As for all those buildings on the university campuses across the state, hasn’t anyone been paying attention? We’re cutting funding for all that. Who needs public colleges anyway? Let the students get a student loan and go to ITI Technical College.

And Ruston High School? We’ll just turn that into a charter and issue vouchers to the white kids—the smart rich ones.

All those New Deal programs created jobs for Louisianians? Well, so what? There probably wouldn’t have been an unemployment problem in the first place if the workers weren’t so greedy back then and would’ve agreed to work for 15 cents an hour. That’s what happens when you raise the minimum wage.

Fast Forward 30 years

And lest we forget, we probably need to include a couple of programs President Lyndon B. Johnson rammed through Congress.
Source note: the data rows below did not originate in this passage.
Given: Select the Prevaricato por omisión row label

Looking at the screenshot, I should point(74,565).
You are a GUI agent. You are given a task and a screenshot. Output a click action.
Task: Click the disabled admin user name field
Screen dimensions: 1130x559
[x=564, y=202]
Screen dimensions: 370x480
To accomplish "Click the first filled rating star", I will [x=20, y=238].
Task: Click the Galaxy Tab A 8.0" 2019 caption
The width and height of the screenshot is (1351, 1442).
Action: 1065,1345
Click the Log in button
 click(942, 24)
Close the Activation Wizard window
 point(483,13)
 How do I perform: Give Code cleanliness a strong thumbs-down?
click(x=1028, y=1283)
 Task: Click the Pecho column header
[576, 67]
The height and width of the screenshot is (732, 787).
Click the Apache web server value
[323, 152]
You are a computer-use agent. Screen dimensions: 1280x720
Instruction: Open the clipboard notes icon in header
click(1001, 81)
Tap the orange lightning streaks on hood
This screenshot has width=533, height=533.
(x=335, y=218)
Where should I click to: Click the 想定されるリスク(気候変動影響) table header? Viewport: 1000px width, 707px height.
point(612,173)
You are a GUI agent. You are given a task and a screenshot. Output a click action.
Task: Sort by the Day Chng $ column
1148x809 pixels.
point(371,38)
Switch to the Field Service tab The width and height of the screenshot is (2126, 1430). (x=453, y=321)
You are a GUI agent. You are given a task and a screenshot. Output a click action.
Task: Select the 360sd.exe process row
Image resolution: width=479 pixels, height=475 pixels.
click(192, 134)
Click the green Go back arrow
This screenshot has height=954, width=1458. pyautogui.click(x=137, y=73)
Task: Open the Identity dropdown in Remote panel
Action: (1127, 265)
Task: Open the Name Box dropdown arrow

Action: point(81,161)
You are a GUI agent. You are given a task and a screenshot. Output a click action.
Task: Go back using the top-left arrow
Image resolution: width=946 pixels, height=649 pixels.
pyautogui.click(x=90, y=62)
The Civil Rights Bill opened the door of opportunity for African Americans as nothing since the Emancipation Proclamation had done. And of course there was bitter opposition right down to passage—and beyond. There are those, some in elective office, who would repeal the act today, given the opportunity. The irony is that LBJ had opposed every Civil Rights measure in Congress when he was a senator but when he ascended to the presidency upon JFK’s assassination, he told one supporter, “I’m everybody’s president now.”

And, of course, there is the precursor to the Affordable Care Act, aka ObamaCare.

Of course, that would be that radical Social Security Amendment of 1965 which created Medicare and Medicaid.

There was rabid opposition to Medicare by Republicans and the American Medical Association which insisted there was no need for the federal government to intervene in the relationship between patient and physician. Today, if any politician ever tried to terminate Medicare services, he would have a blue-haired riot on his hands and rightly so.

Medicare now provides medical insurance to 50 million elderly Americans and Medicaid does the same for another 51 million low-income or disabled Americans.

Perhaps someone should ask Republican Congressmen Bill Cassidy of Baton Rouge (6th District and a candidate for U.S. Senate against incumbent Mary Landrieu) and John Fleming of Minden (4th District), and Charles Boustany, Jr. (3rd District) each of whom is a physician and each of whom opposes Obamacare, what percentage of their income as practicing physicians walked in the door as Medicare or Medicaid patients?

Then check with Jindal to see how that squares with his opposition to the welfare state and such socialistic practices.